美祢市特産「厚保くり」 記録的不作で直売所での販売取りやめ

美祢市特産のくり「厚保くり」がことしは記録的な不作になっていて、JAでは、今シーズンの直売所での販売を取りやめることにしました。

県内有数のくりの産地、美祢市では厚保地区を中心に栽培されたくりを「厚保くり」のブランドで出荷していて、多い年では1日あたりの集荷量が1000キロ近くありますが、今年度は1日あたり30キロ前後の日が続いています。
JAの直売所では、毎年、多くの人が「厚保くり」求めて訪れますが、今シーズンは出荷の見通しがたたず、直売所での販売を中止することにしました。
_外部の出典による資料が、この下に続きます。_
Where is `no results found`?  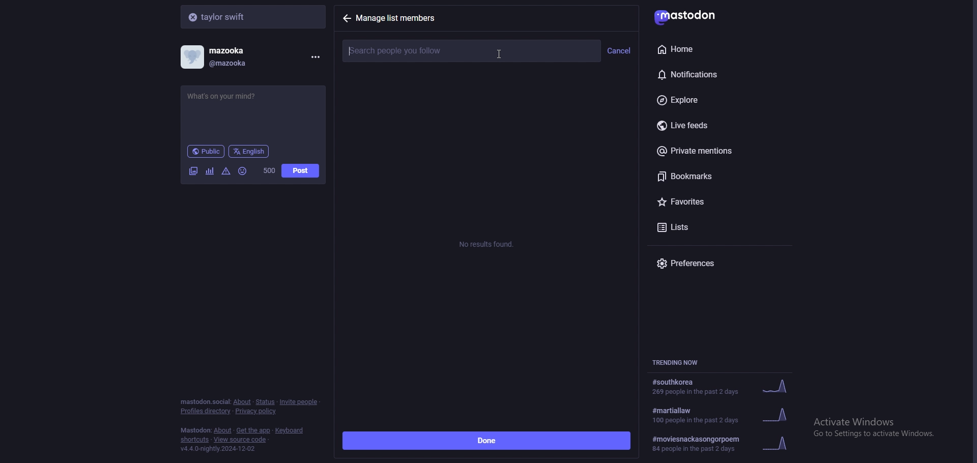
no results found is located at coordinates (488, 245).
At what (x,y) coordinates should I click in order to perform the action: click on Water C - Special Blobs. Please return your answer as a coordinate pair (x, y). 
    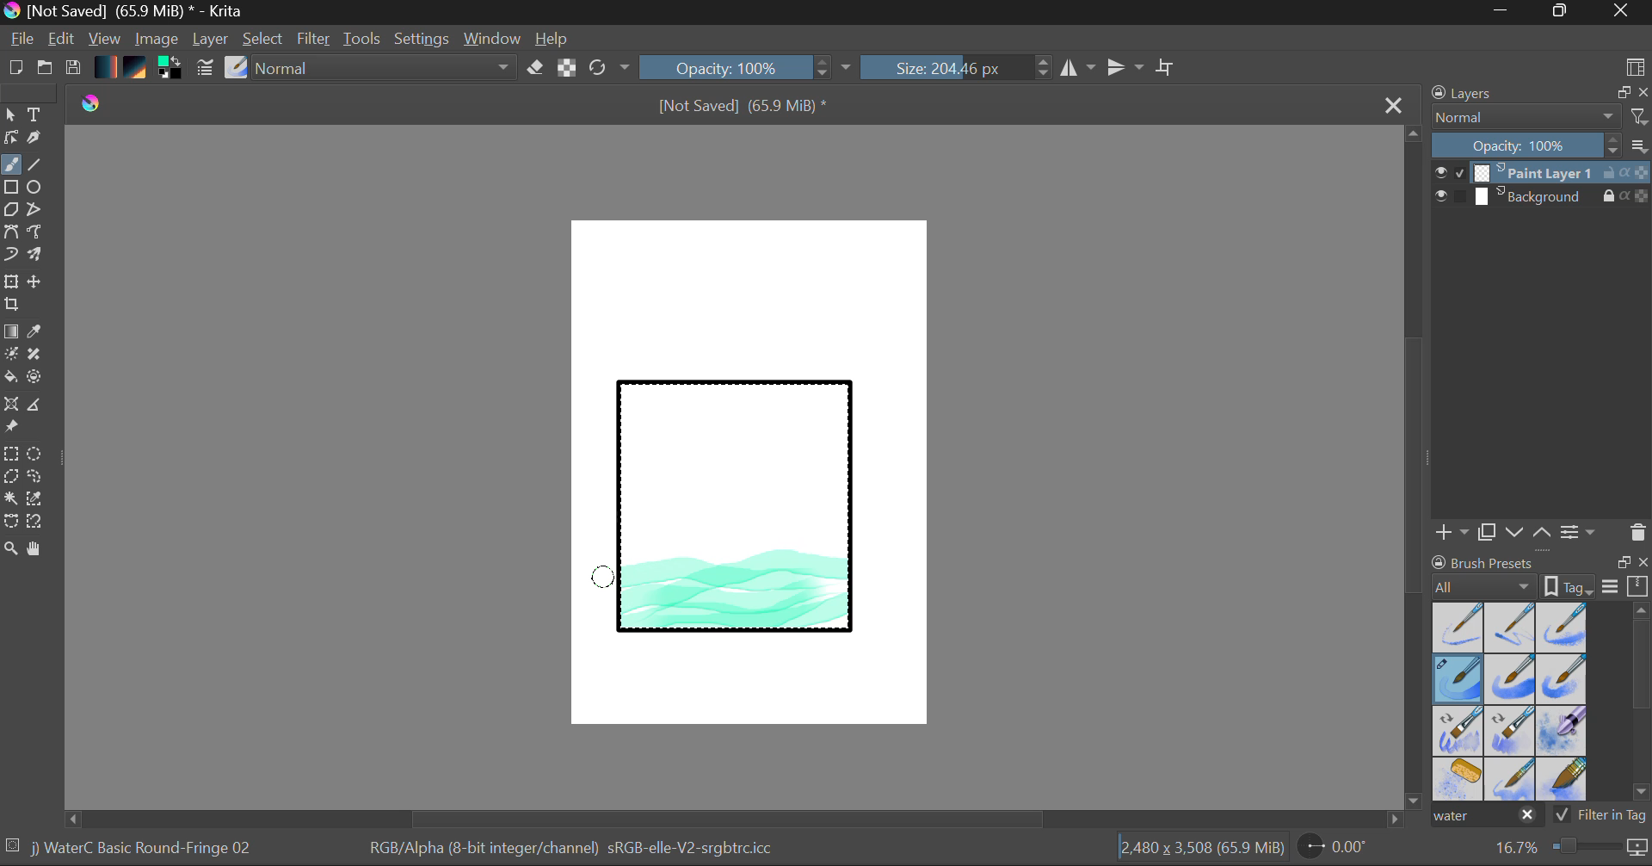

JAの職員は、販売中止を知らずに直売所を訪れた人や電話での問い合わせなどへの対応にあたっていました。
JAによりますと、6月末からの記録的な大雨や夏の猛暑で受粉がうまく進まなかったことが、不作の原因と見られるということです。
夫婦で訪れた市内の70代の女性は「くりご飯や親戚に送るため買いに来ましたが、くりがなくてびっくりしました」と話していました。
JA山口県美祢統括本部秋芳営農センターの河村佳克さんは「これほど収穫が少ないのは過去になく、販売できないのは心苦しいです。お客さんが厚保くりから離れてしまうことが心配です」と話していました。

【観光栗園は休園に】
美祢市厚保地区の宮田観光栗園では、毎年9月から有料でくり拾いを体験することができ、多い日は100人ほどの観光客などでにぎわいます。
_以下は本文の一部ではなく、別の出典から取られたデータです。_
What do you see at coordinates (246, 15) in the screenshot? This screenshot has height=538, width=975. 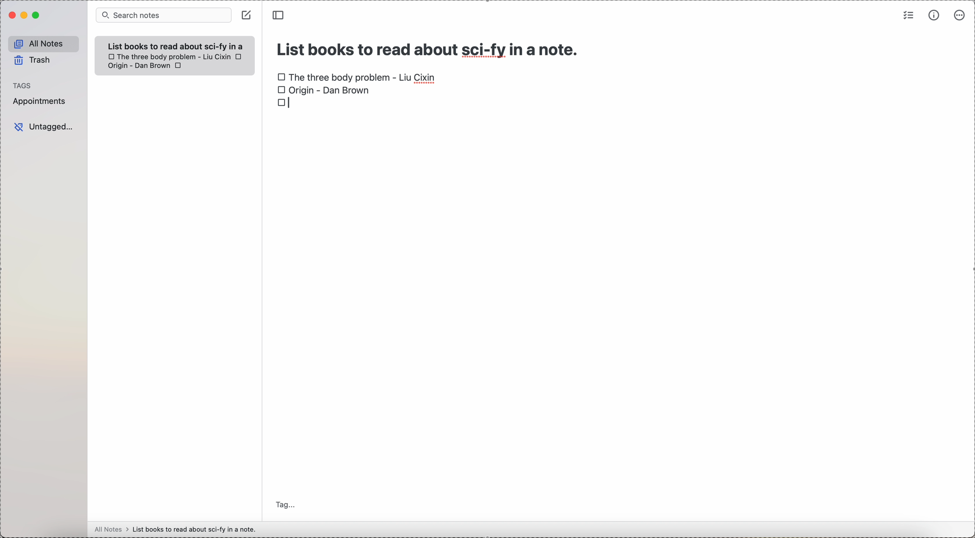 I see `create note` at bounding box center [246, 15].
しかし、記録的な不作のため、9月は休園を余儀なくされました。
くり園によりますと、いまの時期は、足の踏み場がないほどくりの実が落ち、9月下旬の時点で1000キロほどを収穫していますが、ことしはわずか20キロほどしか収穫できていないということです。
宮田観光栗園の宮田修園長は、「50年ほど観光農園を経営していますが、ここまでの不作は初めてです。今シーズンはくりの収入はほとんど見込めず、困っています」と話していました。